Proprio perché ci si sentiva una famiglia – “noi siamo gli uccelli ma voi siete il ramo su cui gli uccelli si posano”, dirà loro un giorno una giovane donna – i fratelli in modo unanime, non senza aver a lungo discusso dialetticamente, decidono di rimanere. Decidono anche quando, agli inizi degli anni Novanta, la situazione politica e militare degenera. Vogliono mostrare – unici cristiani dentro una terra totalmente abitata da mussulmani – una forma e uno stile fatto di vicinanza e di amicizia.

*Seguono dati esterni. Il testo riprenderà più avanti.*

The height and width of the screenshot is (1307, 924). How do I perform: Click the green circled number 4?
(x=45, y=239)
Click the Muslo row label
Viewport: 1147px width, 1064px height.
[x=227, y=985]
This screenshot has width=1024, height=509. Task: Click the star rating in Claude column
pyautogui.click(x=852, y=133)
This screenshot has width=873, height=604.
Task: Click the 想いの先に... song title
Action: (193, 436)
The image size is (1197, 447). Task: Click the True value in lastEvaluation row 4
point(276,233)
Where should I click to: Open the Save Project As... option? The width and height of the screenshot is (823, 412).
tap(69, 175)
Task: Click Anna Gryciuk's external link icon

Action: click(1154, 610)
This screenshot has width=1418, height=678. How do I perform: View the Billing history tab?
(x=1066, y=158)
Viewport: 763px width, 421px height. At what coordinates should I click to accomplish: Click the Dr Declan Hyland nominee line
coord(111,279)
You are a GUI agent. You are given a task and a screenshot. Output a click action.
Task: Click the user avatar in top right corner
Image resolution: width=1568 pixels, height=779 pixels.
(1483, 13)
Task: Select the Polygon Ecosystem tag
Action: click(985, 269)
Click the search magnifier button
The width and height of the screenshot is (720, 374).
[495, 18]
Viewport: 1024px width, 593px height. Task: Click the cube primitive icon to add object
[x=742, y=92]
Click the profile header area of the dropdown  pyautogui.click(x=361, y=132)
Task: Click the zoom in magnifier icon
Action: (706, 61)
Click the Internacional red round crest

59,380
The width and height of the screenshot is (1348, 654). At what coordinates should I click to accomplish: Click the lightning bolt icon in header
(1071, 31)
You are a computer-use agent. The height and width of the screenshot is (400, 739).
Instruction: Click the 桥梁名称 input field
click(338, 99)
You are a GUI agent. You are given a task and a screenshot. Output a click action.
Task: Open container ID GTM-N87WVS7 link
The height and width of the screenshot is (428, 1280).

Per i monaci di Tibhirine il Vangelo non è una questione numerica ma una dichiarazione d’amore nei confronti del popolo algerino. Evidente in modo straordinario nel testamento del priore della comunità, frère Christian.
E’ uno dei documenti spirituali più significativi di tutto il Novecento:
Se mi capitasse un giorno (e potrebbe essere oggi) di essere vittima del terrorismo che sembra coinvolgere ora tutti gli stranieri che vivono in Algeria, vorrei che la mia comunità, la mia chiesa, la mia famiglia si ricordassero che la mia vita era donata a Dio e a questo paese. Che essi accettassero che l’unico Padrone di ogni vita non potrebbe essere estraneo a questa dipartita brutale.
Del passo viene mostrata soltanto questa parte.